De la mi-mai au début du mois d’août 1944, des dizaines de milliers de Juifs hongrois ont été déportés à Auschwitz sous l’objectif de deux photographes SS qui ont réalisé plusieurs centaines de clichés montrant leur arrivée sur la rampe. Ces images, rassemblées dans un album, constituent la principale source visuelle sur la « solution finale ». Elles ont modelé la manière dont on se représente la Shoah, faisant parfois oublier que leur objectif premier était de témoigner du bon fonctionnement de l’entreprise d’extermination.
La reconstitution des séries qui composent l’album permet de leur donner bien plus de sens, mais elle n’offre elle aussi qu’une vision limitée.
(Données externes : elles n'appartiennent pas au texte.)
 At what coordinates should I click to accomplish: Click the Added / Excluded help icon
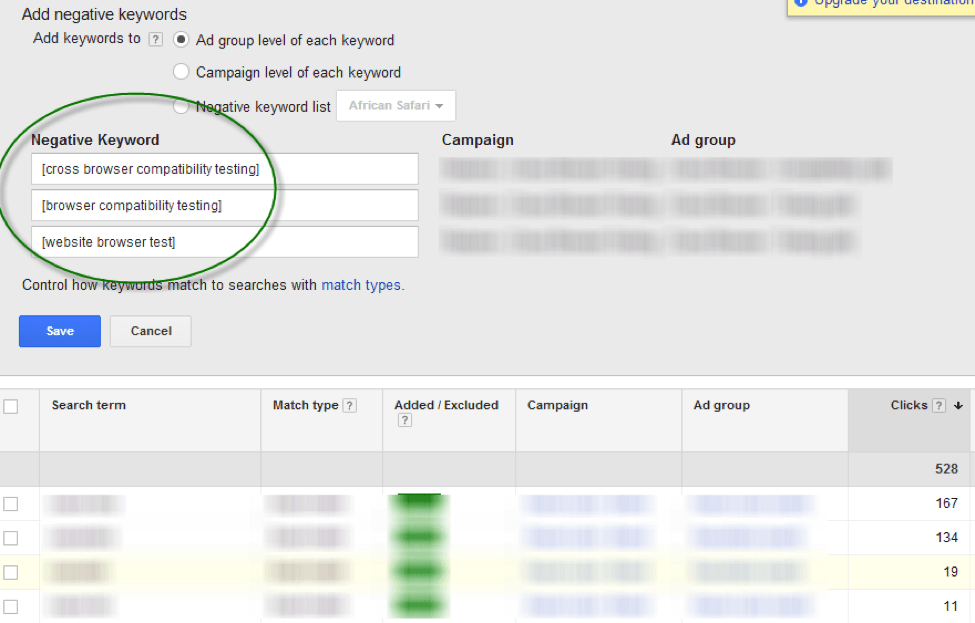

Elle ne montre que ce qui se déroule entre l’arrivée sur la rampe d’un convoi et la lisière des chambres à gaz, réduisant ainsi la « solution finale » à un processus relativement simple : des bourreaux, les SS, et leurs victimes juives, en un site qui paraît totalement isolé du reste du monde. C’est oublier qu’autour du terrible face-à-face gravitaient d’autres individus, visibles sur certaines photographies, dont la présence laisse deviner l’anticipation, la préparation du crime et son inscription dans un monde glaçant par son caractère quasi ordinaire.
Tal Bruttmann est l’un des meilleurs spécialistes de la Shoah et de l’antisémitisme en France au xxe siècle. Il est notamment l’auteur de La Logique des bourreaux (Hachette, 2003 ; Fayard, 2015) et d’Auschwitz (La Découverte, 2015, 2025). Avec Christoph Kreutzmüller et Stefan Hördler, il a publié Un album d’Auschwitz. Comment les nazis ont photographié leurs crimes (Seuil, 2023).
Christoph Kreutzmüller est spécialiste de l’histoire de la société allemande sous le régime nazi et a publié plusieurs livres remarqués, dont Berlin im Nationalsozialismus. Abriss einer Stadtgeschichte, coécrit avec Bjoern Weigel (Bebra Velag, 2025). Il codirige le projet de recherche et de documentation photographique #LastSeen et préside l’Aktives Museum.